The Attacker Moves Second: Stronger Adaptive Attacks Bypass Defenses Against Llm Jailbreaks and Prompt Injections
This work addresses the critical issue of ensuring reliable and robust defenses for language models against adaptive attacks, which is essential for preventing harmful outputs and malicious actions in AI systems.
The paper tackled the problem of evaluating the robustness of language model defenses against jailbreaks and prompt injections by arguing that current evaluations are flawed and proposing to test against adaptive attackers. The result was that by systematically tuning and scaling optimization techniques, they bypassed 12 recent defenses with attack success rates above 90% for most, whereas the original defenses reported near-zero success rates.
How should we evaluate the robustness of language model defenses? Current defenses against jailbreaks and prompt injections (which aim to prevent an attacker from eliciting harmful knowledge or remotely triggering malicious actions, respectively) are typically evaluated either against a static set of harmful attack strings, or against computationally weak optimization methods that were not designed with the defense in mind. We argue that this evaluation process is flawed. Instead, we should evaluate defenses against adaptive attackers who explicitly modify their attack strategy to counter a defense's design while spending considerable resources to optimize their objective.

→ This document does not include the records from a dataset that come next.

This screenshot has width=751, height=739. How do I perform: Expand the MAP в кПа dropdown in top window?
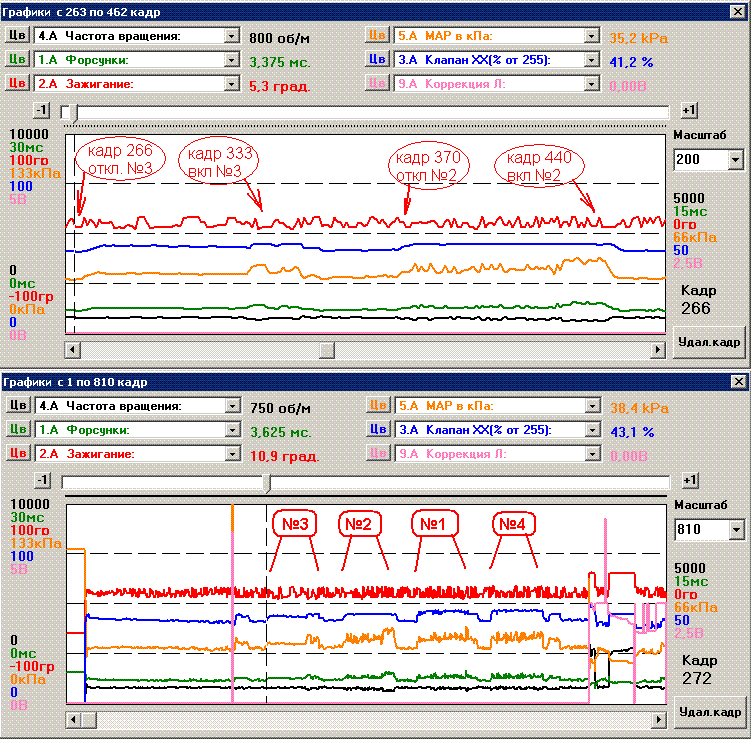click(x=591, y=35)
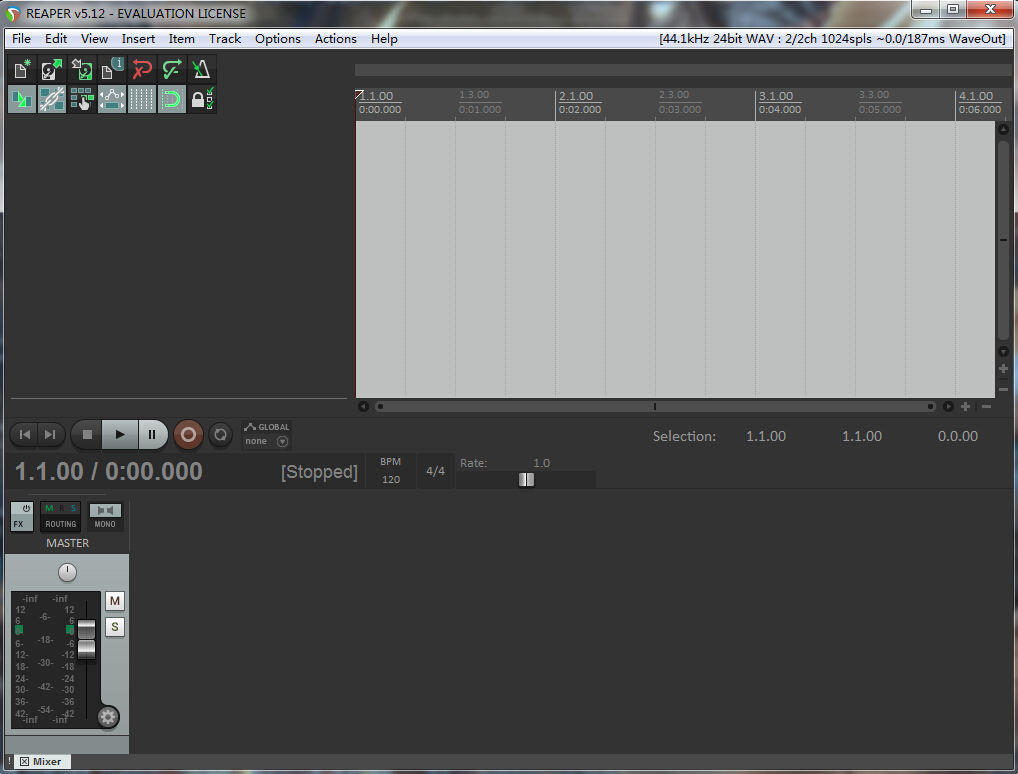
Task: Open the master ROUTING panel
Action: pyautogui.click(x=60, y=516)
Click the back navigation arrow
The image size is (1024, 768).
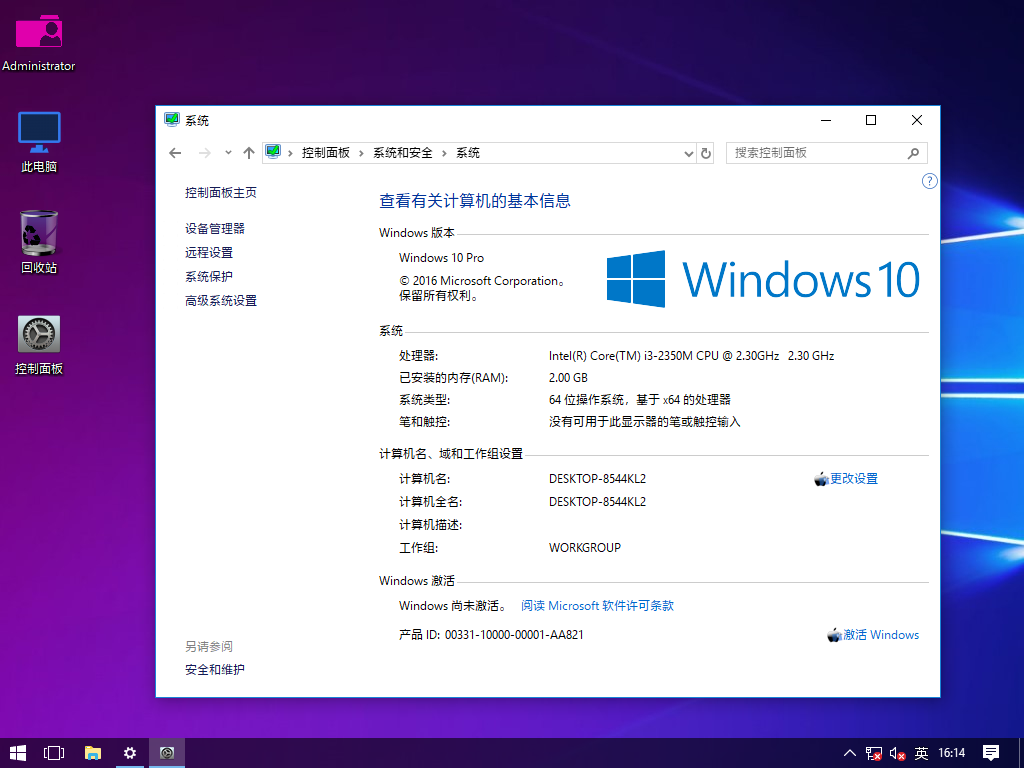coord(176,153)
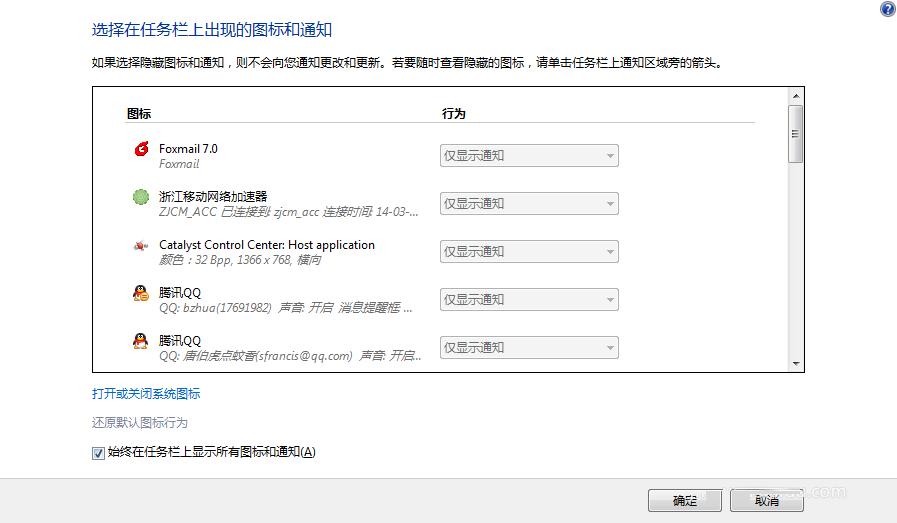Click the 还原默认图标行为 link
This screenshot has width=897, height=523.
pos(140,423)
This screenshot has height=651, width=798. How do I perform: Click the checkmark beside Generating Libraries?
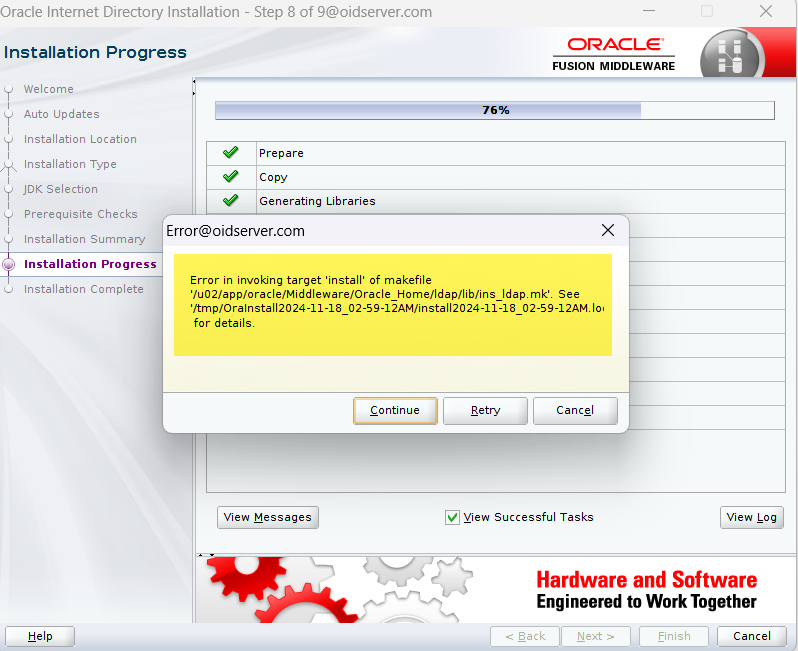coord(231,201)
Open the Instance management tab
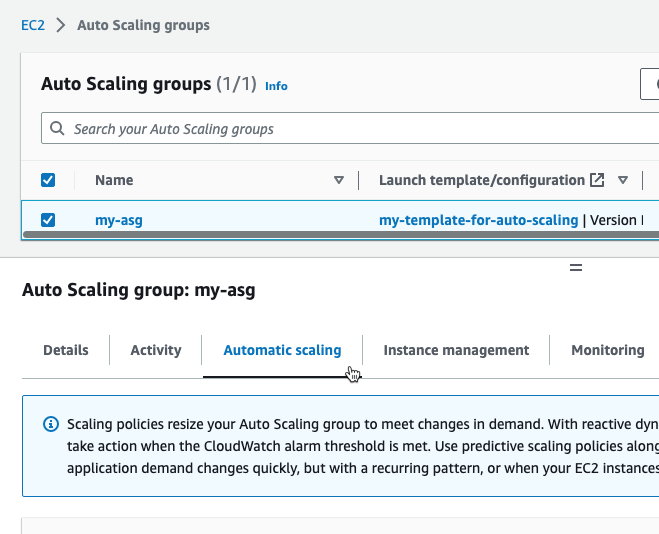 point(456,350)
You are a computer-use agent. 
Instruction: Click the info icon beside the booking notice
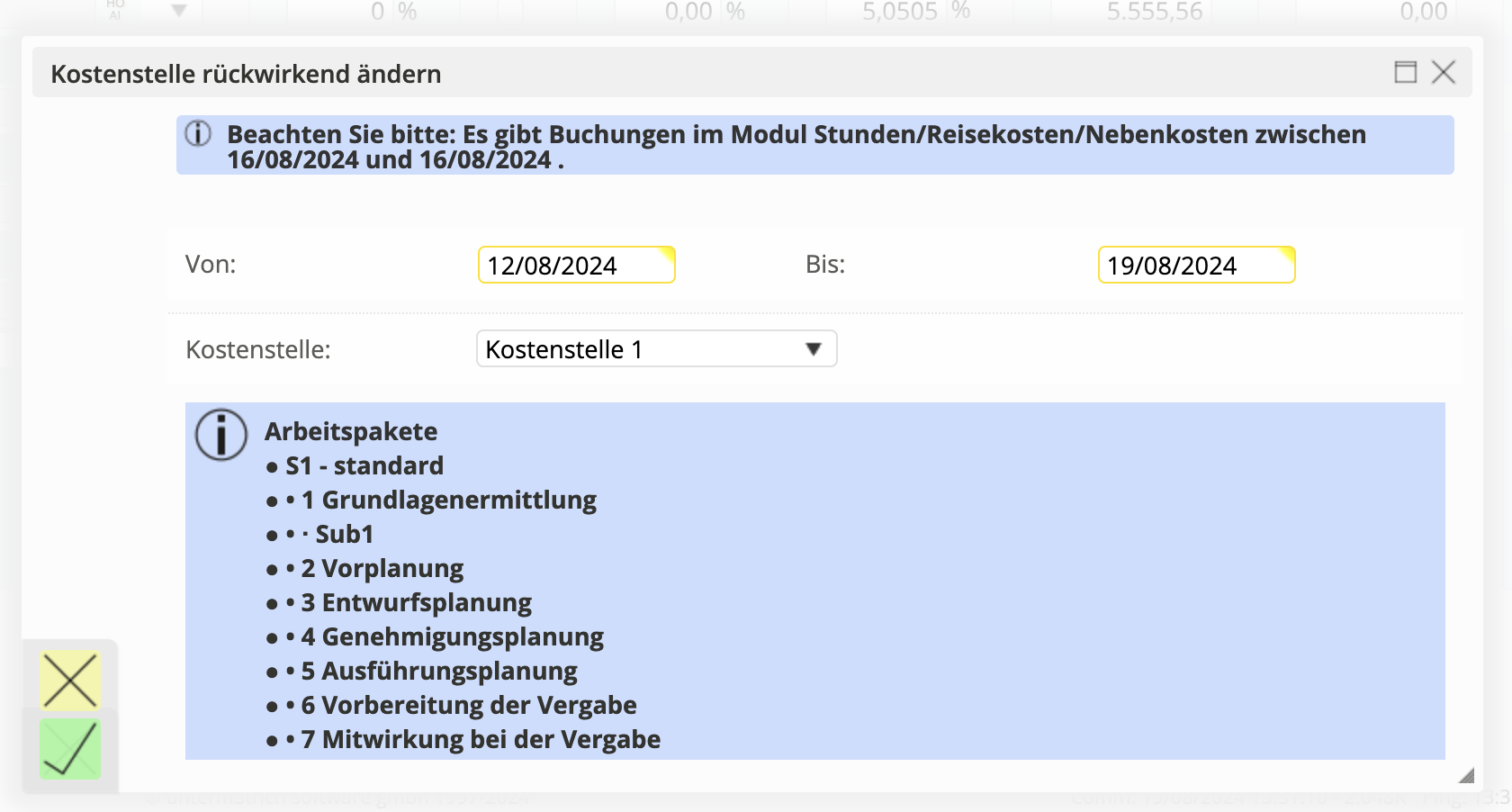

By systematically tuning and scaling general optimization techniques-gradient descent, reinforcement learning, random search, and human-guided exploration-we bypass 12 recent defenses (based on a diverse set of techniques) with attack success rate above 90% for most; importantly, the majority of defenses originally reported near-zero attack success rates. We believe that future defense work must consider stronger attacks, such as the ones we describe, in order to make reliable and convincing claims of robustness.